Care of the Human Immunodeficiency Virus–Infected End-Stage Kidney Disease Patient


Introduction

The human immunodeficiency virus (HIV)–infected end-stage kidney disease (ESKD) patient presents specific clinical and logistical challenges to dialysis care providers. In this chapter, we discuss the shifting epidemiology and current management of ESKD in people living with HIV.

Epidemiology

Currently, the only nationally representative data regarding the incidence and prevalence of HIV infection among ESKD patients comes from United States Renal Database System (USRDS) surveillance of HIV-associated nephropathy (HIVAN) and antiretroviral prescriptions for patients enrolled in Medicare part D. Based on these data, the incidence of HIV infection in ESKD patients has plateaued, but the prevalence has continued to increase. In a cohort of 38,354 HIV-infected adults in Canada and the United States, 592 (1.5%) had ESKD. The 286 individuals who developed ESKD during the 9-year study period were more likely to be Black and have a history of diabetes mellitus, hypertension, and intravenous drug use. Additionally, they were less likely to be on antiretrovirals and virologically suppressed.

In the early days of the acquired immunodeficiency syndrome (AIDS) pandemic, HIVAN became a leading cause of kidney failure among HIV-infected individuals. It accounted for a third of biopsy-proven cases of kidney failure in HIV-infected persons between 1995 and 2004 and became the fourth leading cause of ESKD among Black adults between 1994 and 1998. The introduction of combination antiretroviral therapy (cART) in the mid-1990s led to a decrease in the incidence of HIVAN and comorbidities, such as diabetes mellitus, hypertension, hepatitis C virus (HCV) coinfection, intravenous drug use, and nephrotoxicity from antiretroviral agents became major risk factors for the development of ESKD among HIV-infected individuals.

Improved Survival of the Human Immunodeficiency Virus-Infected End-Stage Kidney Disease Patient

One-year survival after starting dialysis in HIV-infected ESKD patients improved from 56% before 1990 to 74% in 1999. In a more recent study of patients who started on dialysis due to HIVAN between 1989 and 2011, 1-year survival increased from 42% in the pre-ART era (1989–1995) to 80% in the modern ART era (2002–2011).
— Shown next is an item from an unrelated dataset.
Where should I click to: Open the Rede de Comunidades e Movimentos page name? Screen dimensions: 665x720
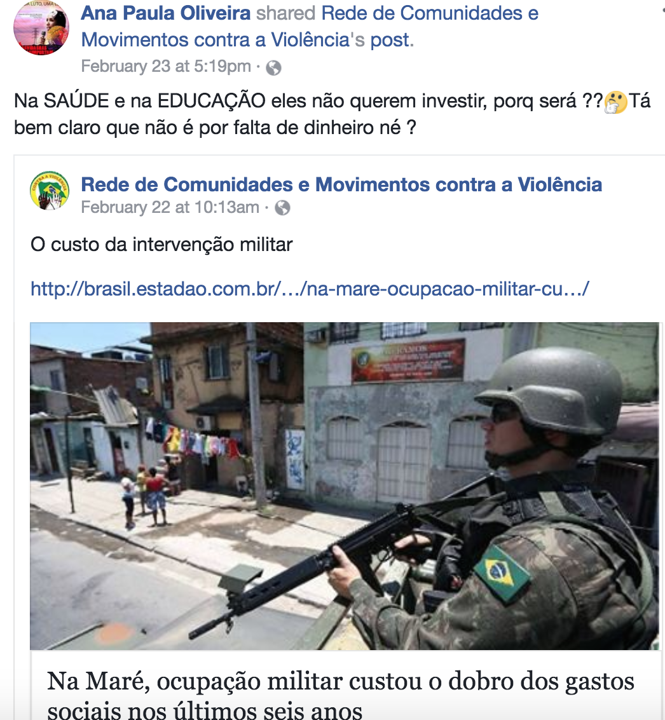coord(341,184)
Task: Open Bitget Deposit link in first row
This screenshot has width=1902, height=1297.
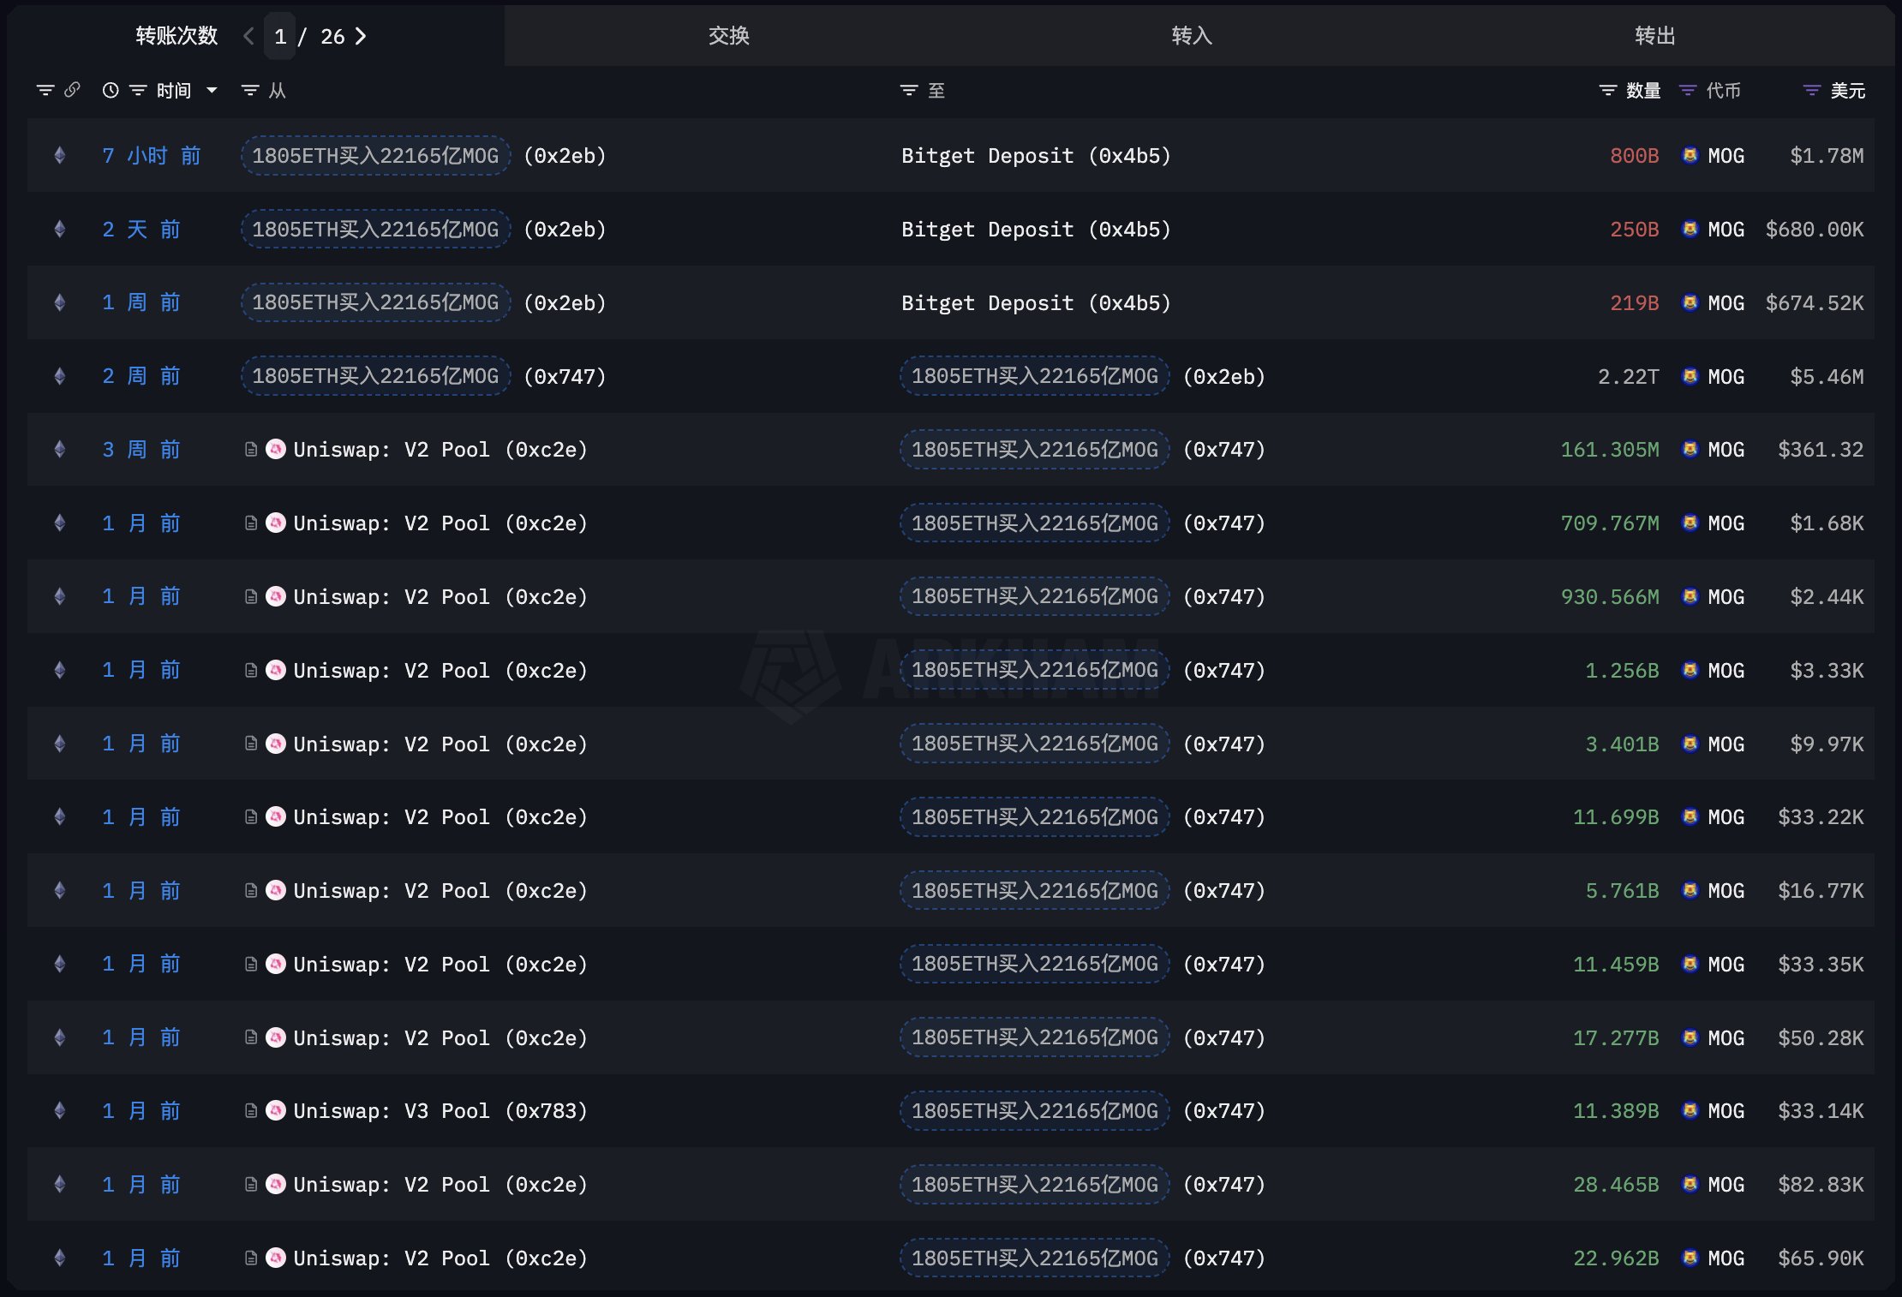Action: (1035, 156)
Additionally, transplantation offers 1- and 3-year survival rates of 95% and 88%, respectively. These gains are attributed to the increased availability of ART and recent efforts to improve engagement across the HIV continuum of care (i.e., diagnosis, engagement and retention in care, adherence to ART, and virologic suppression). However, these gains are not uniform across all patients; in a study of HIV-infected Black Americans in Baltimore, the median survival after initiation of dialysis remained relatively stable at 19–22 months between 1989 and 2000. Additionally, in a study of a national dialysis population comparing survival rates among HIV-infected, HIV and HCV coinfected, and HIV and HCV noninfected individuals, HIV infection was associated with increased mortality among non-Whites but not among Whites, whereas HIV and HCV coinfection was associated with higher mortality regardless of race.

Hemodialysis and Vascular Access

The most common kidney replacement modality used in HIV-infected patients is hemodialysis. A recent study utilizing the Vascular Quality Initiative Registry between 2011 and 2018 explored arteriovenous (AV) access outcomes, including reintervention, occlusion, and mortality. Individuals with HIV undergoing AV access creation had similar outcomes compared to those without HIV.

Tunneled dialysis catheter infections are associated with an increased risk of infection and a higher risk of death in HIV-infected patients. Therefore, HIV-infected patients with chronic kidney disease (CKD) should be referred to a nephrologist early, and AV access planning should be timely.